Théâtre du lac Tchad :

  • Deux groupes, Boko Haram et sa ramification, l’État islamique en Afrique de l’Ouest (EIAO), sont en grande partie responsables de l’activité des groupes islamistes militants dans le bassin du lac Tchad (chevauchant quatre pays : le Nigeria, le Niger, le Cameroun et le Tchad). 765 événements ont été signalés sur ce théâtre en 2019, soit une augmentation de 35 % par rapport à l’année précédente. Même si Boko Haram est responsable de la majorité des événements violents signalés dans la région et de la plupart des attaques sur les civils, l’activité violente commise par l’EIAO a connu la plus forte croissance de la région au cours de l’année dernière.
  • Les décès signalés et liés à l’activité combinée de Boko Haram et de l’EIAO (environ 3225) ont augmenté de 4% par rapport à 2018. Toute proportion gardée, ce chiffre dépasse celui des décès liés à al-Shabaab (environ) ou au théâtre du Sahel (2600) en 2019.
  • Au sein du bassin du lac Tchad, le Cameroun, le Niger et le Tchad ont tous connu des fortes hausses de l’activité violente liée aux groupes islamistes militants en 2019, alors que la tendance au Nigeria n’a guère changé.
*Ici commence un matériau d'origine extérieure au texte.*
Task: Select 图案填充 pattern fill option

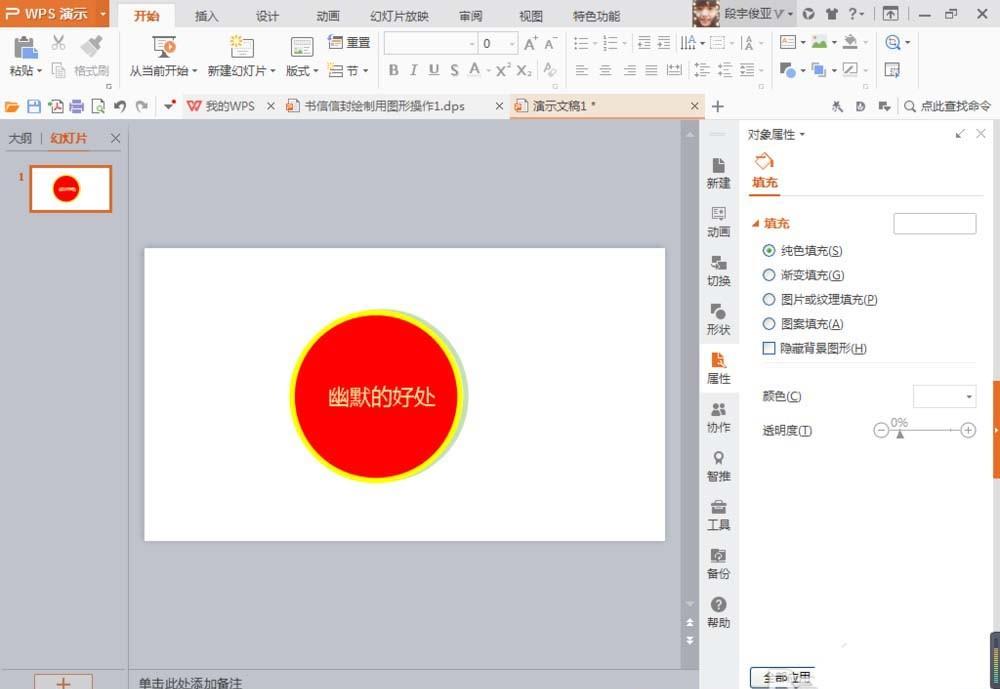Action: 767,323
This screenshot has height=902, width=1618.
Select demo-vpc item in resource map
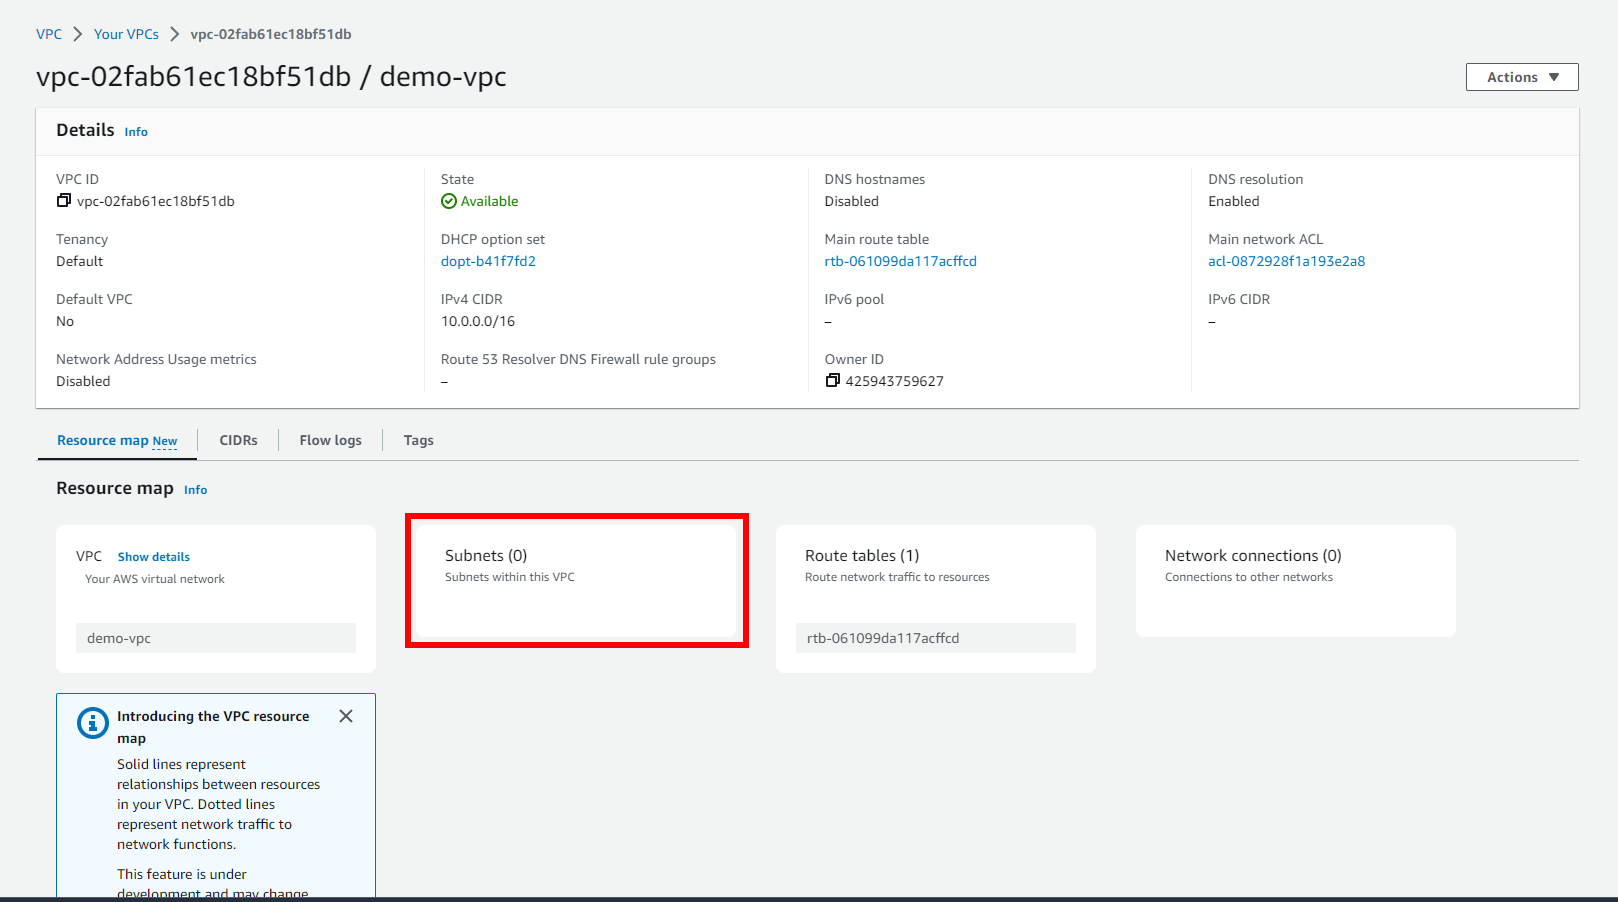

Théâtre d’Afrique du Nord :

  • Les événements violents impliquant l’État islamique (EI) en Afrique du Nord (principalement l’Égypte, la Libye et la Tunisie) sont demeurés inchangés en 2019 avec 347 épisodes signalés par rapport aux 345 de 2018. Les 1060 décès environ liés à ces événements, cependant, représentent une baisse de 9% par rapport à 2018. Le plafonnement de l’activité de l’EI en Afrique du Nord pourrait être le résultat du renforcement des mesures de lutte contre le terrorisme mises en place en Égypte et en Tunisie. Toutefois, l’instabilité persistante en Libye, qui masque l’activité des groupes islamistes militants dans le pays, peut servir de terreau fertile pour une réapparition de la violence extrémiste dans la région.

Théâtre du Mozambique du Nord :

  • Les épisodes violents liés à des groupes islamistes militants ont triplé en 2019 dans le nord du Mozambique. Ainsi, 200 événements violents et 710 décès associés à ceux-ci ont été signalés au cours de l’année. En revanche, il n’y avait pas eu d’activité militante au Mozambique en 2016. Le groupe actif dans la région, qui porte le nom d’Ahlu Sunnah wa Jama’a (ASWJ) ou « al-Shabaab » (sans aucune relation cependant avec le groupe qui sévit en Somalie), a des origines obscures. Il a exploité le sentiment de marginalisation profond des habitants et s’est développé à la suite de la réponse disproportionnée du gouvernement face à la violence. Des auteurs, qui prétendent avoir des liens avec l’EI, ont reconnu être responsables des six attaques qui ont eu lieu au Mozambique cette année. Compte tenu de ces facteurs, les perspectives d’une poursuite de l’escalade sur ce théâtre apparaissent probables.